Eigenkapital so hoch wie selten zuvor
Wie die aktuelle Austrian Business Check-Umfrage deutlich zeigt, ist die Eigenkapitalstärke der heimischen Unternehmen erfreulich – und das, obwohl die vergangenen Jahre heraufordernd waren. Derzeit bewerten 23 Prozent ihre Eigenkapitalsituation mit „sehr gut“, weitere
28 Prozent mit einem “gut“. Hinzu kommen 29 Prozent, die sich „im gesicherten Mittelfeld“ bewegen. „So skurril es anmuten mag: Trotz der jüngsten Krisenjahre konnten viele Betriebe ihre Kapitalausstattung nach oben schrauben. Auch deshalb, weil das staatliche ‚Eigenkapital-Förderprogramm‘ funktioniert hat“, erklärt Wagner. Diesen Trend bestätigt auch ein Blick in die KSV1870 Wirtschaftsdatenbank. Der zufolge nach hat sich die durchschnittliche Eigenkapitalquote zwischen den Jahren 2018 und 2021 von 48,09 auf 49,69 Prozent erhöht. Zudem gab es im Jahr 2021 fast 146.000 Unternehmen mit einer positiven Eigenkapitalquote – so viele wie seit Jahren nicht.

-----

## Zu bearbeitende Aufgaben
A: Beantworten Sie anhand des Textes über das Eigenkapital der Unternehmen diese Fragen:
(i) Wie viel Prozent der Unternehmen bewerten ihre Eigenkapitalsituation mit „sehr gut“?
(ii) Von welchem auf welchen Wert hat sich die durchschnittliche Eigenkapitalquote zwischen 2018 und 2021 erhöht?
(iii) Wie viele Unternehmen hatten im Jahr 2021 eine positive Eigenkapitalquote?
B: Führen Sie den Text über das Eigenkapital der Unternehmen im Anschluss an seinen letzten Satz weiter.
Die Zeilen werden für keine Aufgabe gebraucht.

## Extrahierte Daten
-----

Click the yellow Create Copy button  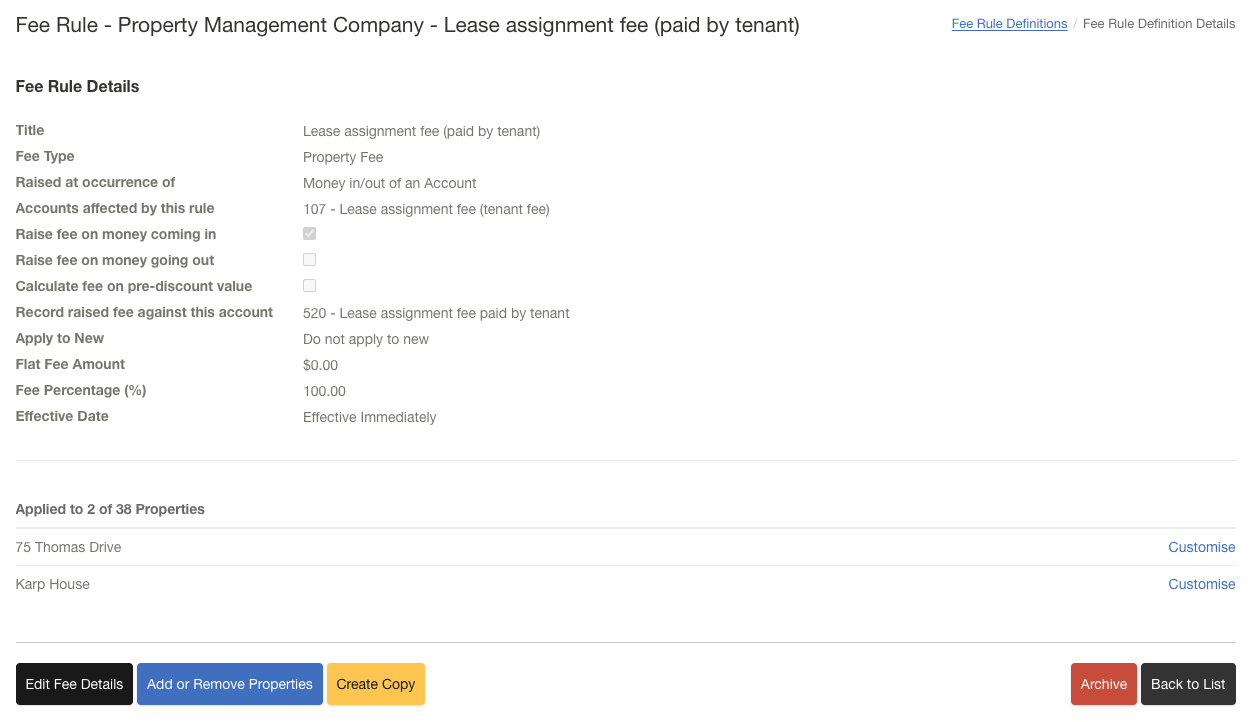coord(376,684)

-----

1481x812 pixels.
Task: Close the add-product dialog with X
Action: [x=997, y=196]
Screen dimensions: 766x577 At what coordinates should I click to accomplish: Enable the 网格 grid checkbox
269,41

-----

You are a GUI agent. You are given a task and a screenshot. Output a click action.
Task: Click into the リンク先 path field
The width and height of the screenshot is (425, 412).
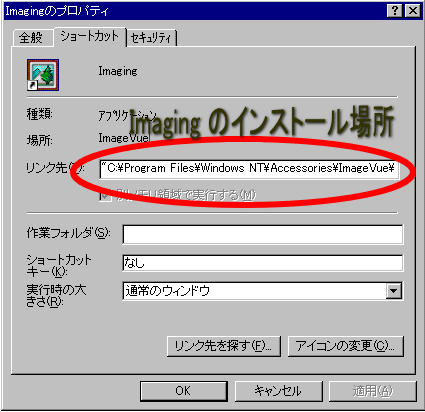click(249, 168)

-----

## Lösungen der Aufgaben
A:
(i) 23 Prozent
(ii) Von 48,09 auf 49,69 Prozent
(iii) Fast 146.000

B:
Wünsche an die Politik – klassische Finanzthemen im Fokus
Dass die Unternehmen im Jahr 2023 alles den Finanzen unterordnen, zeigt sich auch bei den Wünschen an die Regierung, die Österreichs Unternehmen im Zuge der aktuellen KSV1870 Umfrage formuliert haben. Nachdem im Vorjahr vor allem inhaltliche Themen im Mittelpunkt standen, etwa die Verbesserung bzw. Modernisierung des Schul- und Ausbildungssystems und die Bewältigung des Arbeitskräftemangels, sind es in diesem Jahr wieder die klassischen Finanzthemen: Lohnkosten und Steuern senken, Energiekosten reduzieren oder die Verschlankung der Bürokratie. Darüber hinaus geht es den Unternehmen auch um eine „glaubwürdige Politik, auf die man sich verlassen kann“.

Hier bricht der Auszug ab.